((

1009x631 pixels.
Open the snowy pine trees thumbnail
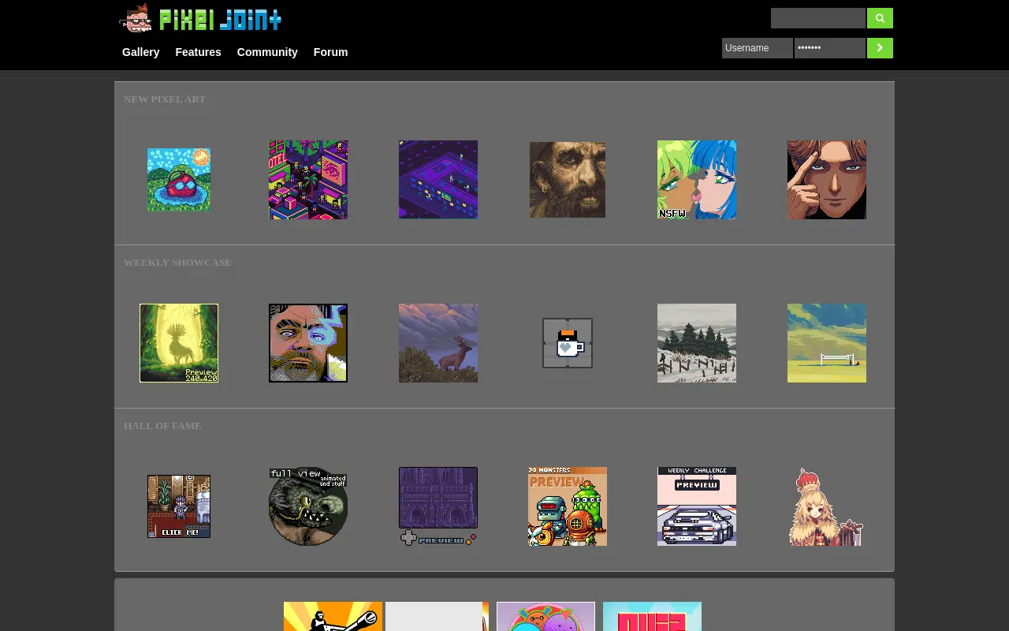click(x=697, y=343)

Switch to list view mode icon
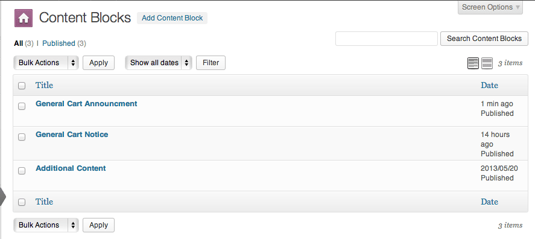pos(473,63)
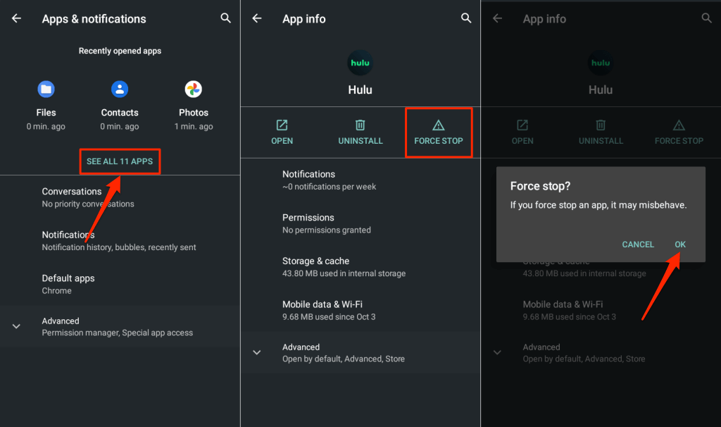Cancel the Force stop dialog
The width and height of the screenshot is (721, 427).
point(638,245)
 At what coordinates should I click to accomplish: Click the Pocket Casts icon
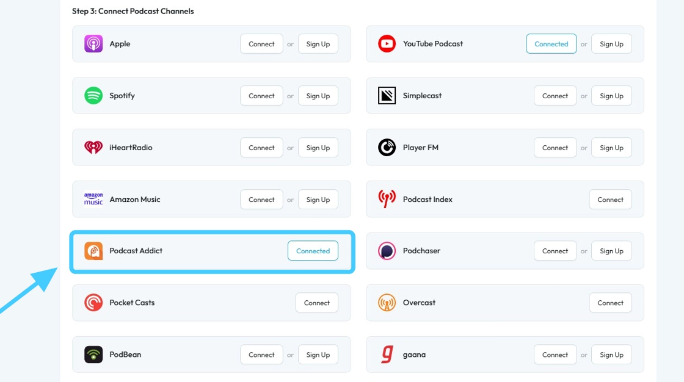click(x=93, y=303)
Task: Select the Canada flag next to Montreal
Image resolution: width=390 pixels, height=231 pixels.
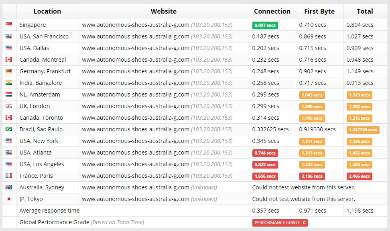Action: [x=9, y=59]

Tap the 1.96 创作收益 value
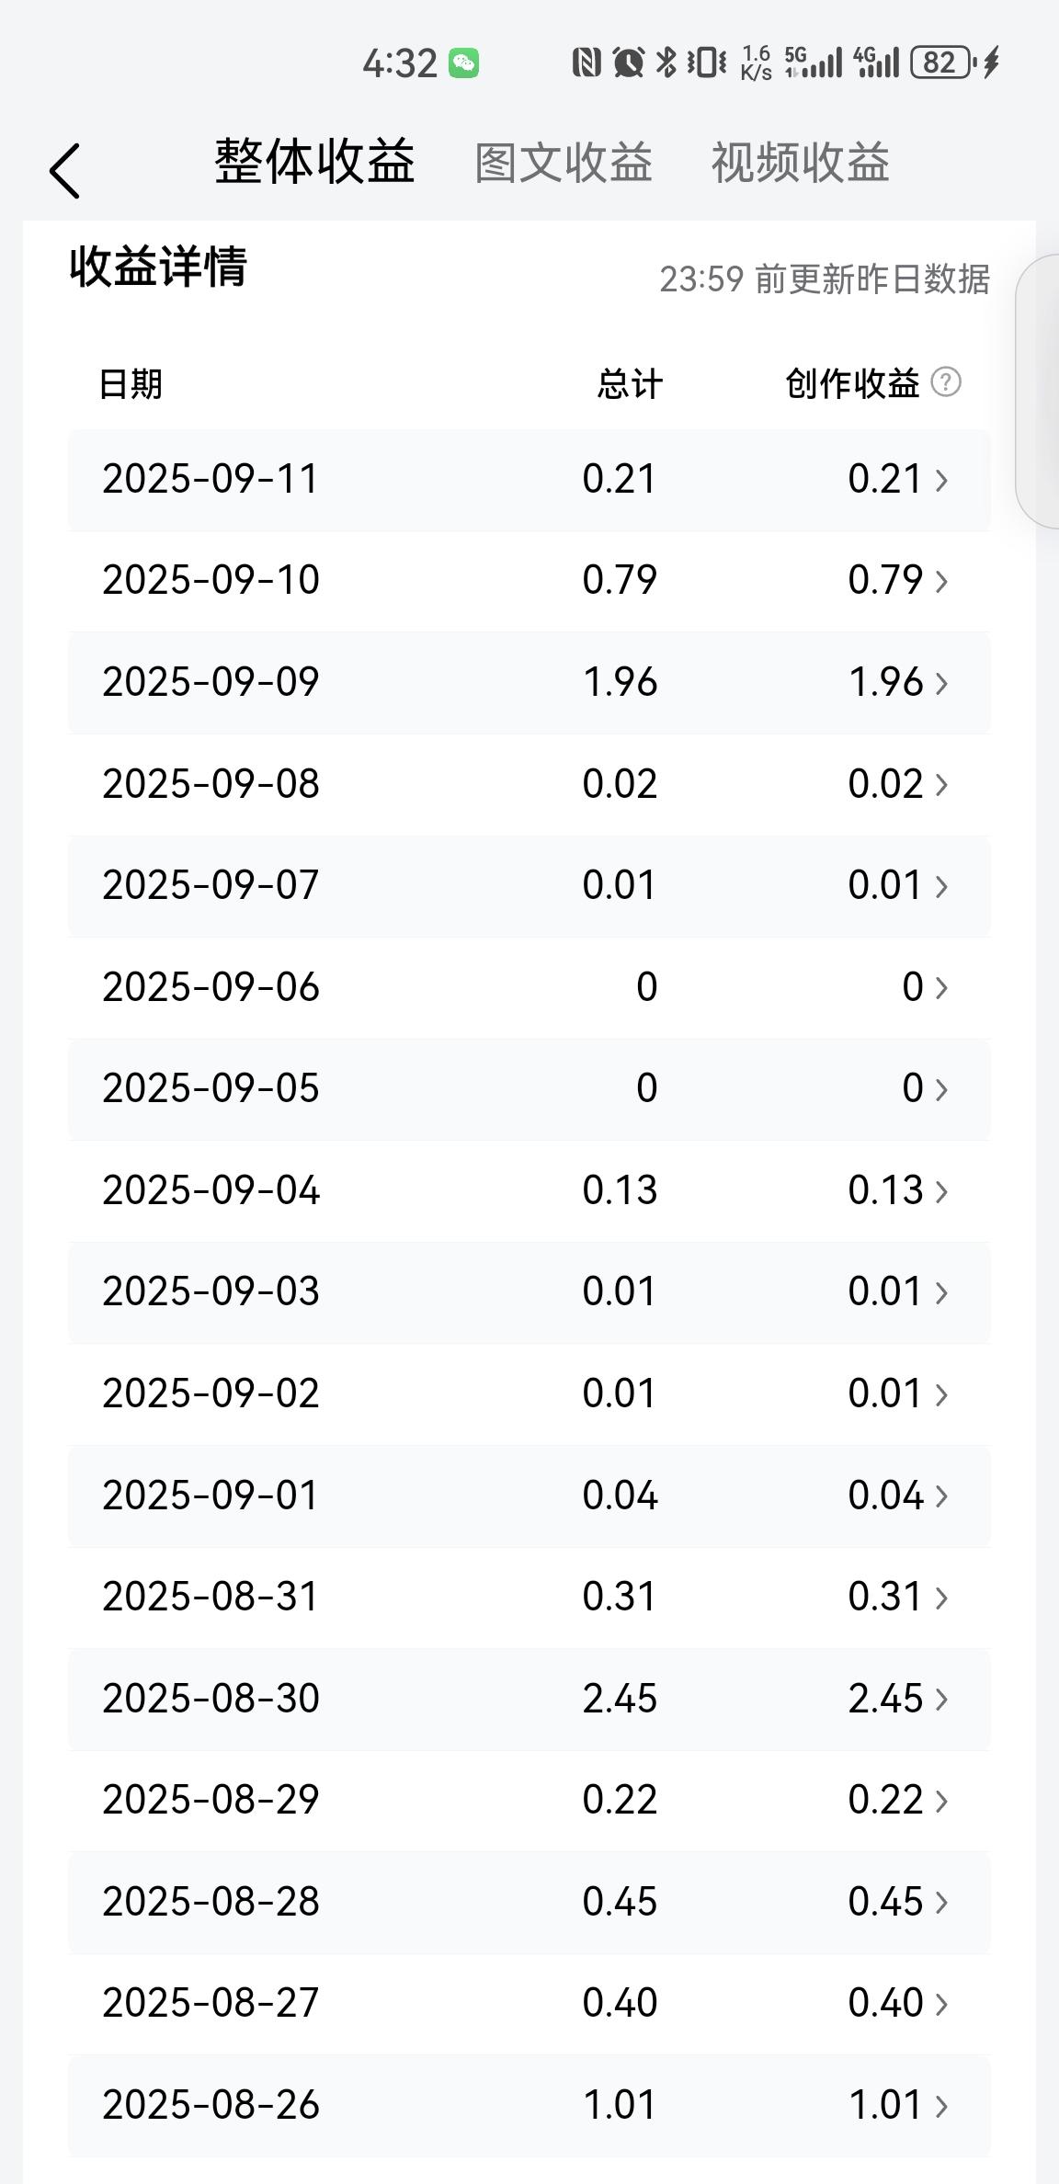coord(885,683)
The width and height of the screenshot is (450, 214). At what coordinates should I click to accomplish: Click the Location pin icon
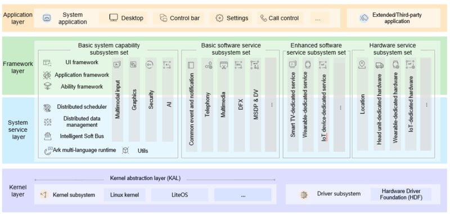[362, 65]
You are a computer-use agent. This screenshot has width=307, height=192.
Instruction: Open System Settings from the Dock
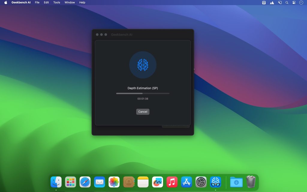tap(201, 182)
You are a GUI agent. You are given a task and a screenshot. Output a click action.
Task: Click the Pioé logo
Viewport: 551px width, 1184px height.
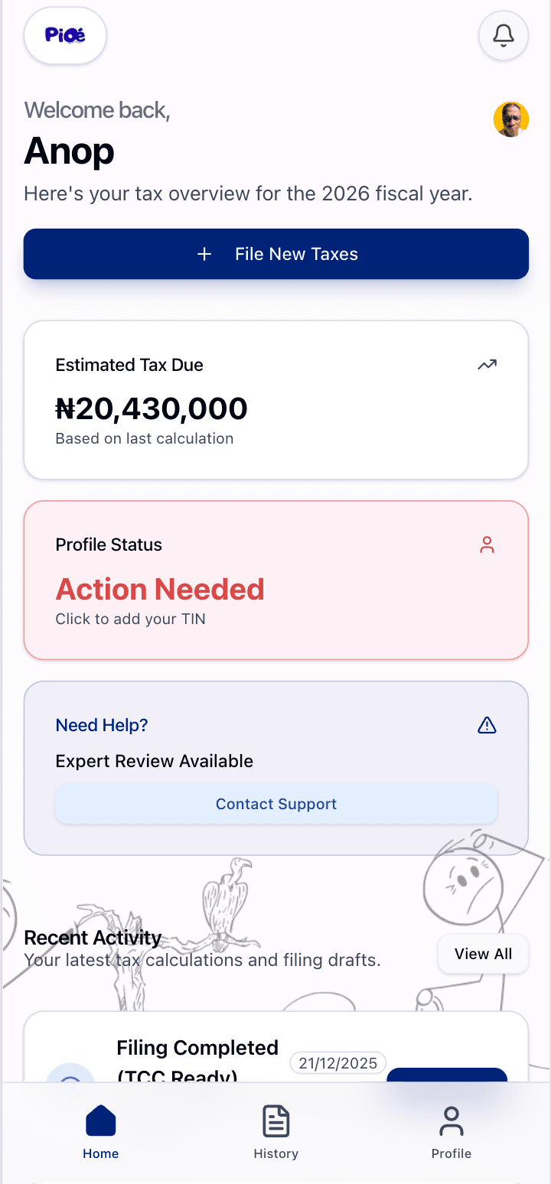[x=65, y=35]
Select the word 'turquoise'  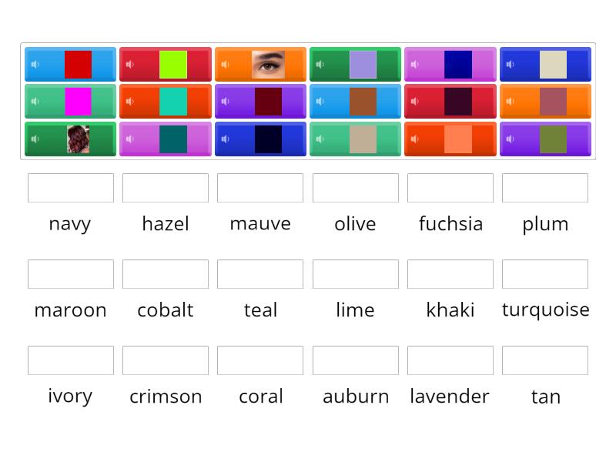coord(546,310)
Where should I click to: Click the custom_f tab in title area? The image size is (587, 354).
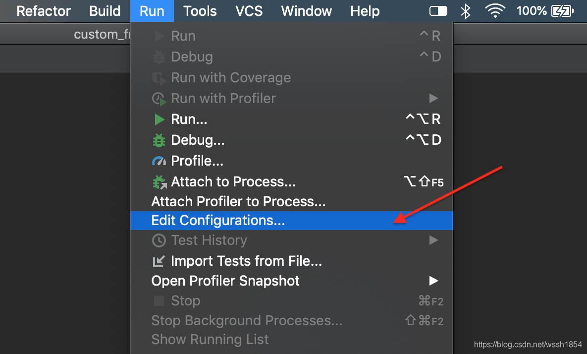(101, 35)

))

Write back the stretch of lines above that begins with the line holding "The width and height of the screenshot is (450, 214)." and ends with the line holding "Task: Click the Pioé logo", both included, exactly as written. Pictures stay out.

The width and height of the screenshot is (450, 214). At what coordinates should I click to accomplish: Click the Location pin icon
[362, 65]
You are a computer-use agent. This screenshot has width=307, height=192.
Instruction: Open System Settings from the Dock
tap(201, 182)
You are a GUI agent. You are given a task and a screenshot. Output a click action.
Task: Click the Pioé logo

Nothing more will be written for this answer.